A Highland Chieftain, a portrait of Lord Mungo Murray from around 1683, had been on loan to the museum but will now remain in the city attraction permanently.
The purchase was made with the support of the National Lottery Heritage Fund, Art Fund, Friends of Glasgow Museums and the National Fund for Acquisitions.
The painting features a 15-year-old Lord Mungo Murray, and is the earliest major portrait to depict a sitter full-length in Highland dress.
Murray wears an exquisite doublet and féileadh mór, or belted plaid, in tartan that pre-dates the invention of kilts and clan tartans.
Born in 1668, Murray would become part of the ill-fated Darién mission of 1699 in a bid to further his family’s political and economic position. He was killed in early 1700, aged 32, by Spanish forces who had already laid claim to the territory.
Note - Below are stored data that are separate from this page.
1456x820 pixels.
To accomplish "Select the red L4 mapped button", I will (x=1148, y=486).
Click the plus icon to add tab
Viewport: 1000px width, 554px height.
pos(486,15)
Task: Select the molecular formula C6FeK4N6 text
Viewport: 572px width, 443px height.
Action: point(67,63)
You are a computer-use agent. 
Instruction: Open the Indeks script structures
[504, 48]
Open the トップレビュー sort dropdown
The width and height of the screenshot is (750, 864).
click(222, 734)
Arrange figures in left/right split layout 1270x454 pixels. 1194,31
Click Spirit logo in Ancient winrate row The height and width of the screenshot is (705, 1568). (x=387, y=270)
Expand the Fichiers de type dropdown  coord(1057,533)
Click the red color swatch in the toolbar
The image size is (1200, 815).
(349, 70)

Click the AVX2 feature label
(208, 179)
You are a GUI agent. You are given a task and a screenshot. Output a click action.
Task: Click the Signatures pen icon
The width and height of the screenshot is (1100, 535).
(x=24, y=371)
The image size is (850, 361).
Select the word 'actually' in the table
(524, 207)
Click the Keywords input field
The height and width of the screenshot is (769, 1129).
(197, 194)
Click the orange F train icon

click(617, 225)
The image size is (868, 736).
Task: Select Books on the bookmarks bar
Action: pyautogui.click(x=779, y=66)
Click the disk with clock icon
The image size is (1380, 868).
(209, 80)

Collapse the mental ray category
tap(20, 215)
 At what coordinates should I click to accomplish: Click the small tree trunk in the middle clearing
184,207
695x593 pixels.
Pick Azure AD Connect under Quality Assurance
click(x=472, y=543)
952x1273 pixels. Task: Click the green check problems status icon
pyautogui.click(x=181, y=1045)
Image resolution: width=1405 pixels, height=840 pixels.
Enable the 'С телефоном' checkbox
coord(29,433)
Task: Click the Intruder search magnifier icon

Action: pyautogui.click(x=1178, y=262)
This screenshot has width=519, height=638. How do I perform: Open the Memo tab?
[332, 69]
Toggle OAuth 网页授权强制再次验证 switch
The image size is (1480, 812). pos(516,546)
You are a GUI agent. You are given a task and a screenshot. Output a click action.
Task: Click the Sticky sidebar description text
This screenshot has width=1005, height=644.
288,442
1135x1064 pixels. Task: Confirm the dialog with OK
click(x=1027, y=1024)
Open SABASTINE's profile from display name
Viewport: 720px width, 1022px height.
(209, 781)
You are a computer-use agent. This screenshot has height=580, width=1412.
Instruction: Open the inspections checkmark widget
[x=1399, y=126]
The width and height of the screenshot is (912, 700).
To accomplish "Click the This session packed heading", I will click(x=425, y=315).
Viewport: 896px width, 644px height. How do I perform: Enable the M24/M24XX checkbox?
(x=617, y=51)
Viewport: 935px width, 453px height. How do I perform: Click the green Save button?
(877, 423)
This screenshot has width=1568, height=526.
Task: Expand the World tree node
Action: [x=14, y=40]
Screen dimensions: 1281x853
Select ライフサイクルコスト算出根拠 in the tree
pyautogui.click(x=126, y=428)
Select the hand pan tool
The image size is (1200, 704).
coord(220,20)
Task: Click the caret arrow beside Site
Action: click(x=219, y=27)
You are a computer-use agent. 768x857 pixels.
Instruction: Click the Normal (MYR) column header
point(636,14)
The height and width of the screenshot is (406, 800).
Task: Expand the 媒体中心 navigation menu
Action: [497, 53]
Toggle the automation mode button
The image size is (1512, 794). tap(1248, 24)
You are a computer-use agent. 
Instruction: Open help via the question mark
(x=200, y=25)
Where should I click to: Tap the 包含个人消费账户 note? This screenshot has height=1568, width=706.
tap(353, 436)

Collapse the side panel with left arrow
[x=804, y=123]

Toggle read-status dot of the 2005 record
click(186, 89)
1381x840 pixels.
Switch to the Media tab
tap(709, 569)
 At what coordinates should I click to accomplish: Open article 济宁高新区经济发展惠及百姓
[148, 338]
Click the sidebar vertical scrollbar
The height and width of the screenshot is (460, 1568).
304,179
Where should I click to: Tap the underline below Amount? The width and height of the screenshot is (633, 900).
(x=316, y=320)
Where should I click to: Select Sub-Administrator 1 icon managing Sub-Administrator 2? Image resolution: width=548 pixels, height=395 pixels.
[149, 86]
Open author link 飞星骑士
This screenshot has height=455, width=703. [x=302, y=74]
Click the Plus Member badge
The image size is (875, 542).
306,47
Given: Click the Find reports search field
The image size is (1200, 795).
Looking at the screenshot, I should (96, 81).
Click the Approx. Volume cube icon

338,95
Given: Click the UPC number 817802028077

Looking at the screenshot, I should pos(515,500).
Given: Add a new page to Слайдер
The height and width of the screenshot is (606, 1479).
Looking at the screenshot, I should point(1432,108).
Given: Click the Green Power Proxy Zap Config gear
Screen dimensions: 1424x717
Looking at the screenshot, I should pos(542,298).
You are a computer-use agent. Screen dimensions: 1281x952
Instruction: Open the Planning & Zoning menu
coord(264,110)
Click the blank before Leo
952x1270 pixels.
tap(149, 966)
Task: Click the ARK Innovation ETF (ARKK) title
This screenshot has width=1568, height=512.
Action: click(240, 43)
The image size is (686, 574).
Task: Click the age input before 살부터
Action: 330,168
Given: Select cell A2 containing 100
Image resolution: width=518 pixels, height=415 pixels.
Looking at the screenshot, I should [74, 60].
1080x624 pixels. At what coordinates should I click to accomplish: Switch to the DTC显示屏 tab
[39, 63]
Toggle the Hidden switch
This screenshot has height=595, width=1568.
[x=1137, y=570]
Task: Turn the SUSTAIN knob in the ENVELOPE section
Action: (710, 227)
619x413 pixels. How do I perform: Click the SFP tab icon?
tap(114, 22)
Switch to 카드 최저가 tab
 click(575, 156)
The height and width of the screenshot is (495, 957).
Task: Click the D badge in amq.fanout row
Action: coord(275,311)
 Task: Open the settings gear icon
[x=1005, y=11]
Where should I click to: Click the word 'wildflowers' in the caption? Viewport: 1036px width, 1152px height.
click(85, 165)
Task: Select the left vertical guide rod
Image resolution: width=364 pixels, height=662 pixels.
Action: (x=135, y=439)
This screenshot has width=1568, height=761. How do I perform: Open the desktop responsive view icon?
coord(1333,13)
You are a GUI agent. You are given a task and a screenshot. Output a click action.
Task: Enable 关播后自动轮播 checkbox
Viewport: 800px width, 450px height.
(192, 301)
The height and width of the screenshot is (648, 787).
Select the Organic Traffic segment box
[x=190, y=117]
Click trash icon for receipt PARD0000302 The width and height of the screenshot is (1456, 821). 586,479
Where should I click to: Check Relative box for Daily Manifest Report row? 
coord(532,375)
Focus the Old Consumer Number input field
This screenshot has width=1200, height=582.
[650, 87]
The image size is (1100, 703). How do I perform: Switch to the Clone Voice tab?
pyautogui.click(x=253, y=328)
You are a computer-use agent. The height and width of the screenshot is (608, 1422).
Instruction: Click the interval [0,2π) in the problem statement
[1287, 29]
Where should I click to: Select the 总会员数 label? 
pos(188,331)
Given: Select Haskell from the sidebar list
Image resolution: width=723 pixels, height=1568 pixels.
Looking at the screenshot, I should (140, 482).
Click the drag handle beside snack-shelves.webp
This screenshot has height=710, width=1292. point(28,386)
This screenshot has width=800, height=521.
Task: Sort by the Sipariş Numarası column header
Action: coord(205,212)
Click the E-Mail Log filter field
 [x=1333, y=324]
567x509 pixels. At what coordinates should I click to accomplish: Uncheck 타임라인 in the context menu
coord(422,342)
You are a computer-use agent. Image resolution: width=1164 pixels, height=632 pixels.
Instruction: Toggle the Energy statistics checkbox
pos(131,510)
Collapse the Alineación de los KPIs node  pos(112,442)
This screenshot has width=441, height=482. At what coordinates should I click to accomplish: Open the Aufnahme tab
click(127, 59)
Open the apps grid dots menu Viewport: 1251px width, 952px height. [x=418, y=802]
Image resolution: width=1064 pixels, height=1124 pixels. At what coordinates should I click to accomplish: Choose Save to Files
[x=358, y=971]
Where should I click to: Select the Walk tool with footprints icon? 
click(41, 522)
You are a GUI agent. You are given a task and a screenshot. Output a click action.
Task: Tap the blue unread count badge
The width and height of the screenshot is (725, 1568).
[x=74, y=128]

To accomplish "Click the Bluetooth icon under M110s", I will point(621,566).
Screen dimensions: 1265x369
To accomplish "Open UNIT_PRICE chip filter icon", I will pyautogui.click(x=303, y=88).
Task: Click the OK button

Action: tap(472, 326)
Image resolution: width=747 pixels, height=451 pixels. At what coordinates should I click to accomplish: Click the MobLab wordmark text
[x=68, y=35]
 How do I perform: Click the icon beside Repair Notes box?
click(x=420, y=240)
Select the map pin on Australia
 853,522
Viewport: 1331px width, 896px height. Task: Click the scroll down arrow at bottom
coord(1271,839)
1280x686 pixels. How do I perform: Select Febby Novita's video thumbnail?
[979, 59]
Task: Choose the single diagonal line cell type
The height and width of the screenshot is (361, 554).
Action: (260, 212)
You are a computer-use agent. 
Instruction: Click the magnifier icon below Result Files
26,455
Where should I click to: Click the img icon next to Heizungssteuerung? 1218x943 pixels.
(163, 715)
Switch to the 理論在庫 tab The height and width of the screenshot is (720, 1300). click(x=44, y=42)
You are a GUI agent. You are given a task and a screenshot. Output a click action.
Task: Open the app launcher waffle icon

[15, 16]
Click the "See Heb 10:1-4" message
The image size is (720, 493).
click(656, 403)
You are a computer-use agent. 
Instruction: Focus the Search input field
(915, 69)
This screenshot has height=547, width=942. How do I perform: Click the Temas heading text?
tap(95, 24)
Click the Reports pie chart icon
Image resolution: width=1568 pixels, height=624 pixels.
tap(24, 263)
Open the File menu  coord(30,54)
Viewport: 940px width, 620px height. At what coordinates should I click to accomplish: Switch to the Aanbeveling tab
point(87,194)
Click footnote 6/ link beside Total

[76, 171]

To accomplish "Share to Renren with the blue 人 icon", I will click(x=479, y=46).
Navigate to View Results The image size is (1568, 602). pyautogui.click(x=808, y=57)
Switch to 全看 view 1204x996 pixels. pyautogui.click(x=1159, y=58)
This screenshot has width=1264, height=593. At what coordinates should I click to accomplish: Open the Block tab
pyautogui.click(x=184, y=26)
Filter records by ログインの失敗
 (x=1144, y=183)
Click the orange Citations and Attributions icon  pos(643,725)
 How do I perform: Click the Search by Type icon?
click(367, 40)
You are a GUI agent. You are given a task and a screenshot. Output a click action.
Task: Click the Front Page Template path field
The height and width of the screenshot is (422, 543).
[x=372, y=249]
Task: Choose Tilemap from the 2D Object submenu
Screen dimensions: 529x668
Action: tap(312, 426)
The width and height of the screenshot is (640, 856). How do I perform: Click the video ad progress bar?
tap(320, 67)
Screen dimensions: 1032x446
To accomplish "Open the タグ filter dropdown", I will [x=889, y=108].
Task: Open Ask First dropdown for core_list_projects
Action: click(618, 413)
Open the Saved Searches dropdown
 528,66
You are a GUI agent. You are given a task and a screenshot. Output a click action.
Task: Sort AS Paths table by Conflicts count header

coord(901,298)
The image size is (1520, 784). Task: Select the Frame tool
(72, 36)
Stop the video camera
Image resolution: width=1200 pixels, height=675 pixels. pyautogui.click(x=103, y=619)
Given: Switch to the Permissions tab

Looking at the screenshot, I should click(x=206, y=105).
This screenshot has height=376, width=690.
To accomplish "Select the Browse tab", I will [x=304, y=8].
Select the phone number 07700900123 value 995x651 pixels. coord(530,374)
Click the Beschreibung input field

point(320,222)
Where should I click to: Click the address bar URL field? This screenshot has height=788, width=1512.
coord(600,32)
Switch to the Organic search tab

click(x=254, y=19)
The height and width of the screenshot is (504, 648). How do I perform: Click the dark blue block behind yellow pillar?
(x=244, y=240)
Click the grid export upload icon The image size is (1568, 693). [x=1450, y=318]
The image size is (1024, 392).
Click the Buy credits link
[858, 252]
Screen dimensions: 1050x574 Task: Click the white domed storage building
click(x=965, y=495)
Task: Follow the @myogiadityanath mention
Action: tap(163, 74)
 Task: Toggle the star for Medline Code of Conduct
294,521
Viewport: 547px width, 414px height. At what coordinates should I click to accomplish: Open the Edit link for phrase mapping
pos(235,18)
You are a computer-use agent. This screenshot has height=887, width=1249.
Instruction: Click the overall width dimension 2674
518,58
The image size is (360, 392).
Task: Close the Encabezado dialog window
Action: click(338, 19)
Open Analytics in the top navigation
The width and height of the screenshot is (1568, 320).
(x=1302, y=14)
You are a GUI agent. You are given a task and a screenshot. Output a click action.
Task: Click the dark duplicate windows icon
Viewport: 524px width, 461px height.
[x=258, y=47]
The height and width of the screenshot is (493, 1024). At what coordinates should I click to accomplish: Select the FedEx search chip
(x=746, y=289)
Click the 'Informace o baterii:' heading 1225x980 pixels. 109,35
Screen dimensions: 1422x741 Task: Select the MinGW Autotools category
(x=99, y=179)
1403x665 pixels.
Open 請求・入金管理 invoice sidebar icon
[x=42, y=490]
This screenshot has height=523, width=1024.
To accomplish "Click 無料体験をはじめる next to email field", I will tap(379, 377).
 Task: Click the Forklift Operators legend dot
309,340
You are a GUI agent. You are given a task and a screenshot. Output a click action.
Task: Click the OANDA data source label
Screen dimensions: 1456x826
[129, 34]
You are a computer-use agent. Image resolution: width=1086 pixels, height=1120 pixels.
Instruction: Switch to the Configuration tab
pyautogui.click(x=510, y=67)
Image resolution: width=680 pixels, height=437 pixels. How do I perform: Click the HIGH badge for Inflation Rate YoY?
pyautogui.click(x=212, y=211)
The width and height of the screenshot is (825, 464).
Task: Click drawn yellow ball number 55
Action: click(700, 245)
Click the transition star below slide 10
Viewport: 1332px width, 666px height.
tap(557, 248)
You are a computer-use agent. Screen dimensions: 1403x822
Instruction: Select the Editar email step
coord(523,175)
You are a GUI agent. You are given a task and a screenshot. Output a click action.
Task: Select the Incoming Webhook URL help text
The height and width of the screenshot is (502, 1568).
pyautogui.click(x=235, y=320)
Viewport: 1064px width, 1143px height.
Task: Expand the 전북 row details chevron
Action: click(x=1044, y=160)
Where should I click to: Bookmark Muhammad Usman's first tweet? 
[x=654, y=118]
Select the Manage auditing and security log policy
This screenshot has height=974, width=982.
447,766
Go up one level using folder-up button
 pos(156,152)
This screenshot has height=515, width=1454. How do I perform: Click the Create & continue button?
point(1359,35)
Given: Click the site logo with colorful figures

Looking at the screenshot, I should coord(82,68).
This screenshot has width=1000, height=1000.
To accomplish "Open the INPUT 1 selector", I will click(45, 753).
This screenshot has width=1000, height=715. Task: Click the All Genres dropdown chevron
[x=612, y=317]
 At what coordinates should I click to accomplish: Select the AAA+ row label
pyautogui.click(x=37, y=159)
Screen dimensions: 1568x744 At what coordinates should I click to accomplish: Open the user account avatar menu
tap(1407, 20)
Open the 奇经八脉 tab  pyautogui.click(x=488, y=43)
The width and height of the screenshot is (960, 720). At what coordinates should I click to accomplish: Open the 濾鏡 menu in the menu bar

The painting has been displayed in the Scottish Identity in Art gallery at Kelvingrove Art Gallery and Museum, juxtaposed with interesting examples of Scottish weaponry, textiles and decorative art objects.
Painted in Ireland by London-born John Michael Wright, the portrait is notable for its elaborate detailing of costume, lively brushwork and delicate tonalities that tie together figure and background.
Chair of Glasgow Life and Depute Leader of Glasgow City Council, Councillor David McDonald, said: “We are indebted to The National Lottery Heritage Fund, Art Fund, Friends of Glasgow Museums and the National Fund for Acquisitions.
“Our successful acquisition of this hugely significant painting for Scottish culture and national identity ensures it remains accessible to the public who have come to love and identify with the work.
“Visitors can learn more about the painting and the artist through a programme of events and activities that will accompany its display in Kelvingrove.
“The portrait supports Glasgow Museums’ Scottish history, dress and textile and military collections, providing invaluable information for cultural historians interested in our national heritage, Gaelic culture and Highland identity.”
Glasgow Museums aim to advance their research into Gaelic culture and Scottish history.
Through family events such as educational workshops, talks and tours, handling sessions and craft opportunities focused on the painting, curators will explore a number of issues.
These include tartan myths, the meaning of Scottish identity in a multi-cultural, richly diverse society, gender stereotypes, toxic masculinity, teenage culture and transatlantic slavery.